◆ **Screenshot grounding data**:
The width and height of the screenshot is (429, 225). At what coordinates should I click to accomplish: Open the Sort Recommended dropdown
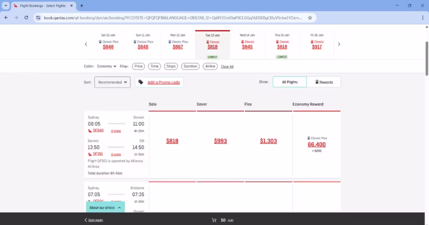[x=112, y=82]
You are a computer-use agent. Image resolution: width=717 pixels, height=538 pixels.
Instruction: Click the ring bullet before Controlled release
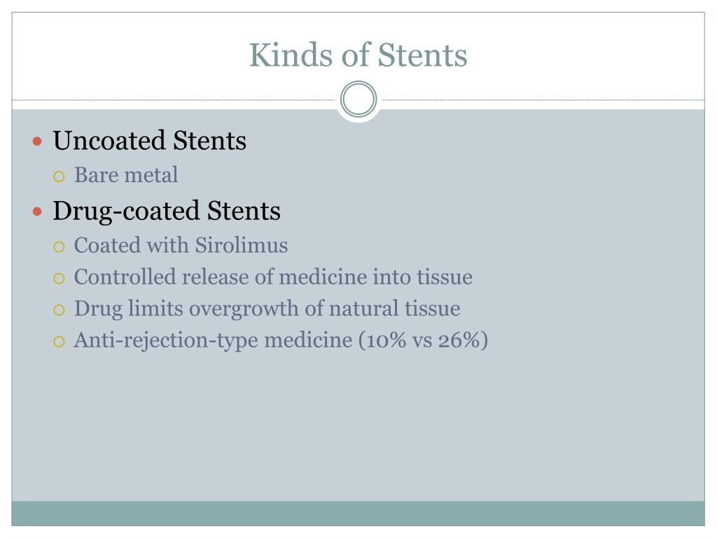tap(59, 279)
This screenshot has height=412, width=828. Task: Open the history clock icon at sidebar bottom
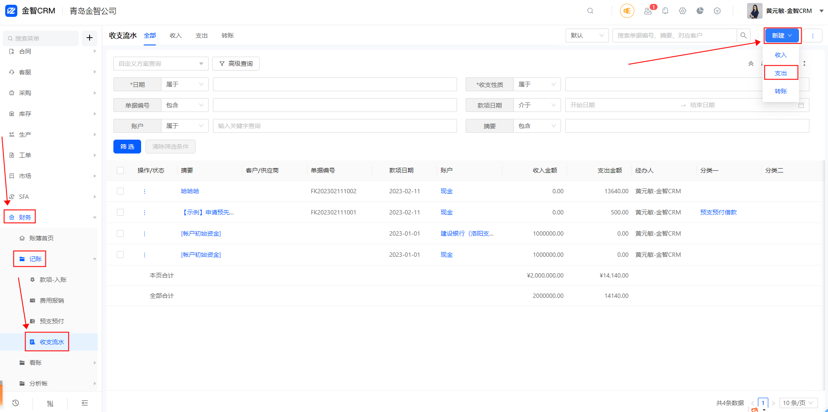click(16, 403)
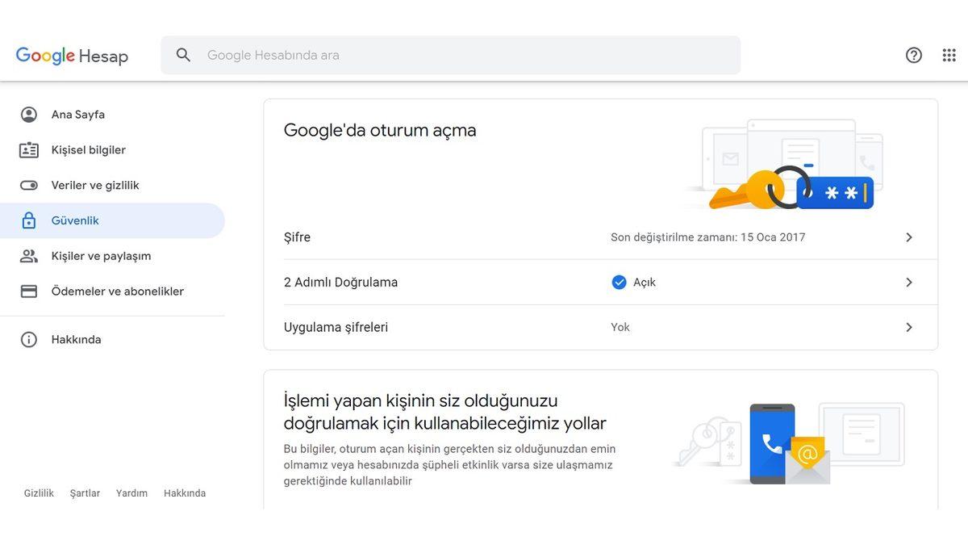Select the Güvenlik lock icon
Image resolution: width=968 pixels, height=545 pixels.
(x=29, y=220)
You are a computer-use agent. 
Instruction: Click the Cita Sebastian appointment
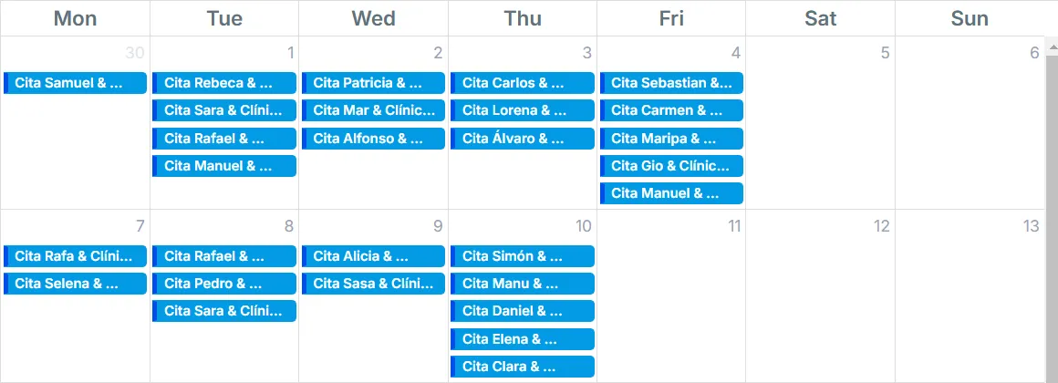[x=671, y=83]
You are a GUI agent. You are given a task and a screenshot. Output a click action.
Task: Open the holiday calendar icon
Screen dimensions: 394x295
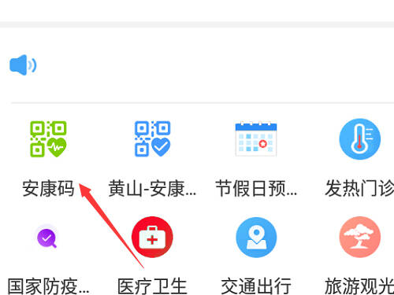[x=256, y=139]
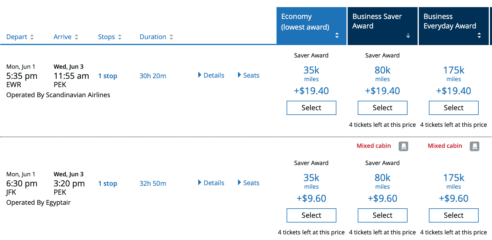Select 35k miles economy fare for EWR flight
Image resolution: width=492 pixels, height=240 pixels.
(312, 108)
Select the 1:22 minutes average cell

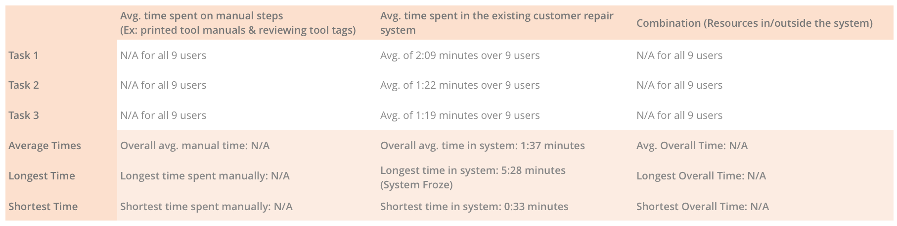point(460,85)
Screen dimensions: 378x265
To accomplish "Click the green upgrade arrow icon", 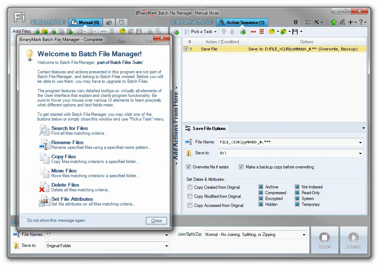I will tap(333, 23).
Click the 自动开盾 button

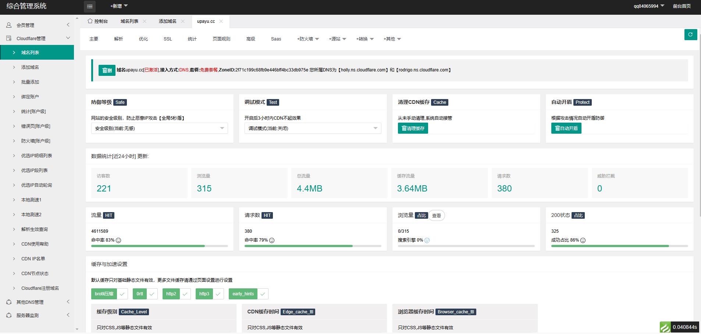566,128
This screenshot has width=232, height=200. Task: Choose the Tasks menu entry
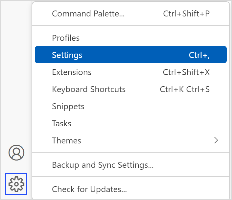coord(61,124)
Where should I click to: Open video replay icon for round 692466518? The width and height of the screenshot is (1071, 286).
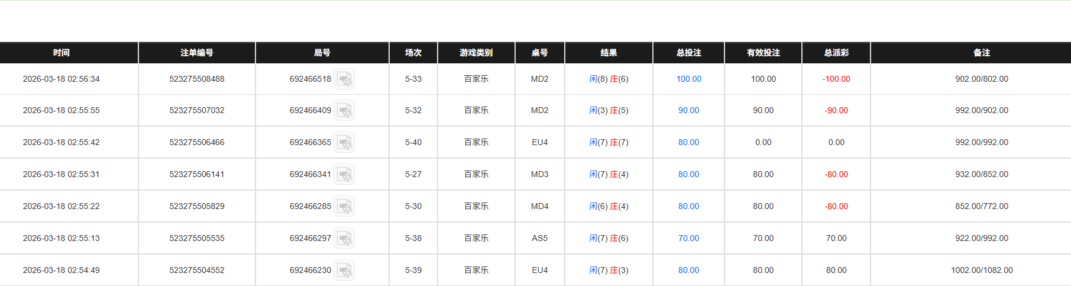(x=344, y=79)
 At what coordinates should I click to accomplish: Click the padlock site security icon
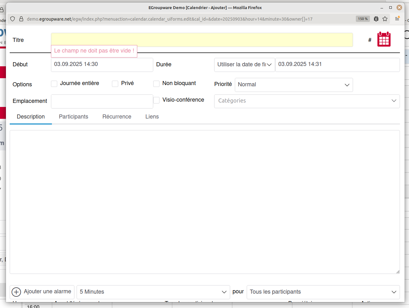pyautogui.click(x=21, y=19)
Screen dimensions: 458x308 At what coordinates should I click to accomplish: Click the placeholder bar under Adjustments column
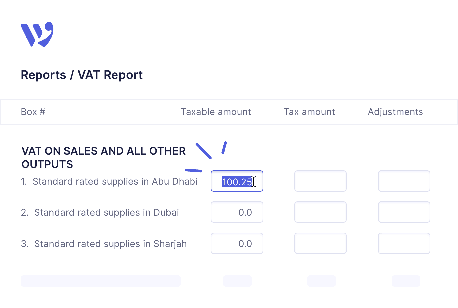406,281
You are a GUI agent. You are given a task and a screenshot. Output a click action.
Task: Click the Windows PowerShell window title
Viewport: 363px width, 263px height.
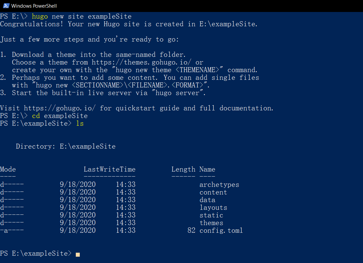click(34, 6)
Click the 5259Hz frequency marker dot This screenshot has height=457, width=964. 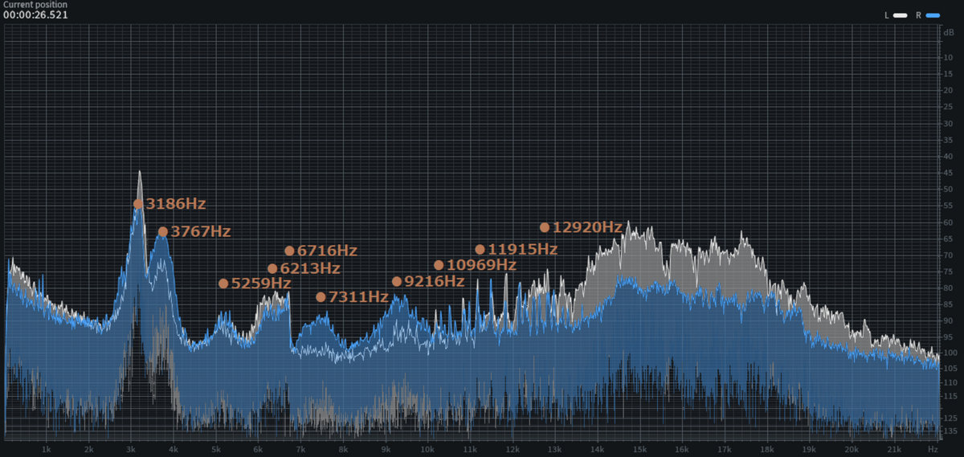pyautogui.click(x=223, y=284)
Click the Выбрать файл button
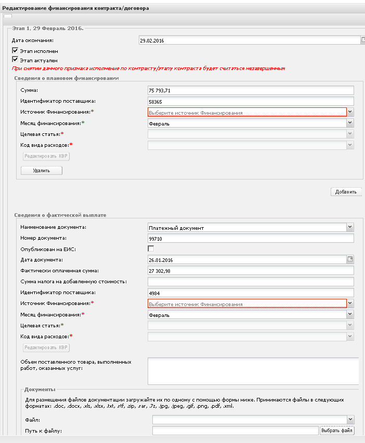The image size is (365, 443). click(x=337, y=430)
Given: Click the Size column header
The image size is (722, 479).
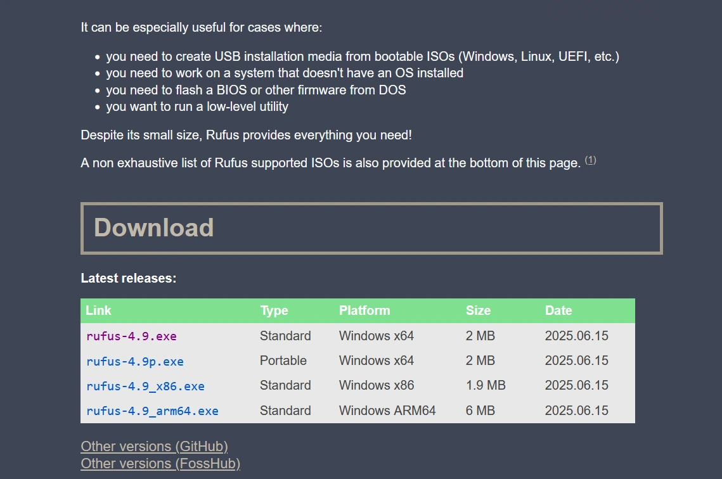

◆ **What is required**:
Lines containing the word "computer" are to be located in the entries and copied.

◆ **Written reply**:
You are a computer-use agent. Image resolution: width=717 pixels, height=538 pixels.
You are a computer-use agent. 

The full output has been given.